BRATTLEBORO -- Jim Gray is a candidate for vice president of the United States.
But he's not traveling the country with an entourage of aides, a security detail or a motorcade. In fact, he rolled into Brattleboro Friday morning in a minivan.
The former federal prosecutor, longtime judge and California resident believes the time has come for his Libertarian Party to make an impact on presidential politics.
"This can be done. As Libertarians, we are in the mainstream of American political thought," Gray said. "We are financially responsible and socially tolerant."
Gray is the running mate of Libertarian presidential candidate Gary Johnson, a former New Mexico governor. And while Gray said Johnson expects to be on the general election ballot in all 50 states (he's listed as a candidate in Vermont), he's miffed that his party's nominee for the country's top elected office has not been invited to major debates.
"The people are being deprived of that voice," Gray said.
Libertarian candidate Bob Barr gained just 0.4 percent of the vote in the November 2008 presidential election -- less than Independent candidate Ralph Nader.
But Gray argues that the Libertarian ticket could have broad appeal: In an interview at the Reformer, he described the party as both right of Republican presidential nominee Mitt Romney and left of Democratic President Barack Obama.
The economy is a top issue. And Gray claims Republicans
Republican vice presidential candidate Paul Ryan, who carries a reputation as a budget-cutter in Congress, "won't balance the budget for 28 years," Gray said. "We will present a balanced budget now."
He added that Johnson would "conduct an audit of the federal government using generally accepted accounting methods" in order to cut costs effectively.
On the other hand, Gray said Libertarians are "coming at Mr. Obama from the left. We are classic liberals."

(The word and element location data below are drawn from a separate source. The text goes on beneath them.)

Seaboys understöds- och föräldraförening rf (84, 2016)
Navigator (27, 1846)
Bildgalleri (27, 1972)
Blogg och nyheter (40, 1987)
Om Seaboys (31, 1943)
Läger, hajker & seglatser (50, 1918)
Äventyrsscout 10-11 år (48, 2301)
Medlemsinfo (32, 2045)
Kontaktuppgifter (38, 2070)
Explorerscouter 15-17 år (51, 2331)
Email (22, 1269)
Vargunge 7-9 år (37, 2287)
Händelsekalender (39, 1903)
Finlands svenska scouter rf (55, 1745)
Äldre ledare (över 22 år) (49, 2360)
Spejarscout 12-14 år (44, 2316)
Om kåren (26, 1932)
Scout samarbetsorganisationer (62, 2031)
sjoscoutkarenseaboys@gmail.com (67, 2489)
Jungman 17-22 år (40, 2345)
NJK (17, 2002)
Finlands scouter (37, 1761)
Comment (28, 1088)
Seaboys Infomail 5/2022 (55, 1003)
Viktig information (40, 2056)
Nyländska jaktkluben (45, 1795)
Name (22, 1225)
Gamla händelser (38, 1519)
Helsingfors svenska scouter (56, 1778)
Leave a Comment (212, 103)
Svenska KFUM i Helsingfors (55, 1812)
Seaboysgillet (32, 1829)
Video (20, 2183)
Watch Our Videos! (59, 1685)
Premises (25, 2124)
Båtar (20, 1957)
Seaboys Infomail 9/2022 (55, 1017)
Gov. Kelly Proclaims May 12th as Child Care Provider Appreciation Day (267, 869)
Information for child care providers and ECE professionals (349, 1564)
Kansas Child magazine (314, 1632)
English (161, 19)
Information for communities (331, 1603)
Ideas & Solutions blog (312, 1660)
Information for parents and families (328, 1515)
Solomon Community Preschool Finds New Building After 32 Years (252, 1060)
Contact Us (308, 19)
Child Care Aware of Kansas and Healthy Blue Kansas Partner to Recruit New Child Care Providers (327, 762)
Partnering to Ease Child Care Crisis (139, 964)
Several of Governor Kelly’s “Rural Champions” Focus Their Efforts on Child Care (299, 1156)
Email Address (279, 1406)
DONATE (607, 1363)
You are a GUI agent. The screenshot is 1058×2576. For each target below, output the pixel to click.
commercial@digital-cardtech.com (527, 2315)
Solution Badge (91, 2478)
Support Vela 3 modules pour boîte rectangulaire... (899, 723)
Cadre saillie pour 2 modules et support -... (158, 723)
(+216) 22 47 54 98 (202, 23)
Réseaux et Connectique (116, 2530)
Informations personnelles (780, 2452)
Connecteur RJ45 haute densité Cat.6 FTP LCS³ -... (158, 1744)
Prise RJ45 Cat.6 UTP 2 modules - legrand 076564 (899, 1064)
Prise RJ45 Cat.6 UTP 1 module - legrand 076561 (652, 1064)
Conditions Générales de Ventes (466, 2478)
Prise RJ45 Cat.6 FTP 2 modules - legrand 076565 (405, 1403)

As examples, he said Johnson would work to repeal the Patriot Act and to close the controversial Guantanamo Bay detention center. Obama has not shut the prison even though he promised to do so during his 2008 candidacy.
Citing his party's support for gay marriage, Gray said Obama simply was "pandering to the voters" when he expressed that same sentiment for the first time earlier this year.
Another Libertarian tenet -- relaxed enforcement of some drug laws -- is a longtime cause for Gray. As a sitting judge in 1992, he held a press conference to criticize the nation's drug policy.
And he authored a book titled "Why Our Drug Laws Have Failed and What We Can Do About It."
Gray said his party supports legalizing marijuana and regulating the drug in the same way that the government regulates alcohol.
"You see us churning low-level drug offenders through the (criminal-justice) system for no good reason," Gray said.
Gray also cited education, jobs and the economy as top issues. He called for the dissolution of the Internal Revenue Service, the repeal of the income tax and enactment of a "retail consumption tax."
And while reiterating his party's absolute support for "private property rights," he contends a Libertarian administration still would regulate air and water pollution.
"We need an Environmental Protection Agency," Gray said. "We need standards."